Хлопьянов, пребывавший как бы за пределами времени, за пределами малого, вырезанного из времени отрезка, в котором двигались бэтээры, бежала толпа, скакал Мороз, и теперь лежал, шевеля ногами, и от него на малой скорости отъезжал бэтээр, – Хлопьянов оттолкнулся от каменной стены и впрыгнул обратно внутрь времени.

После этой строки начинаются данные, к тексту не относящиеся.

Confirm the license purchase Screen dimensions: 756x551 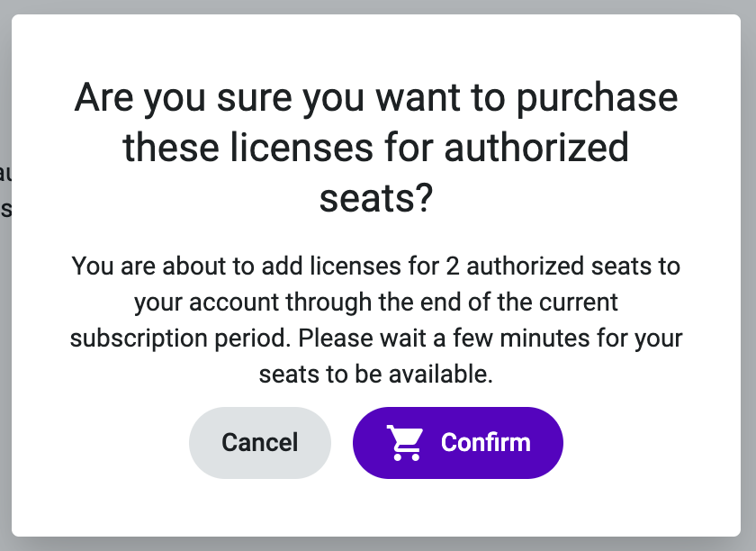(457, 443)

Побежал к лежащему казаку, превращаясь в одинокую мишень, на которую смотрели черные бойницы транспортеров. Не глядя на эти бойницы, игнорируя их, затыкая чем-то слепящим, из ненависти, отвращения и презрения, подбежал к казаку. Увидел, как стиснуты его зубы, какие белые желваки перекатываются по щекам. Схватил казака под руки и сильным взмахом, как куль картошки, бросил его себе на спину. Услышал, как слабо хрустнул крестец. Поволок, потащил, засеменил, торопясь к подъезду, слыша автоматный треск за спиной. Увидел, как пробежали пули по асфальту, оставив на нем светлые дырочки.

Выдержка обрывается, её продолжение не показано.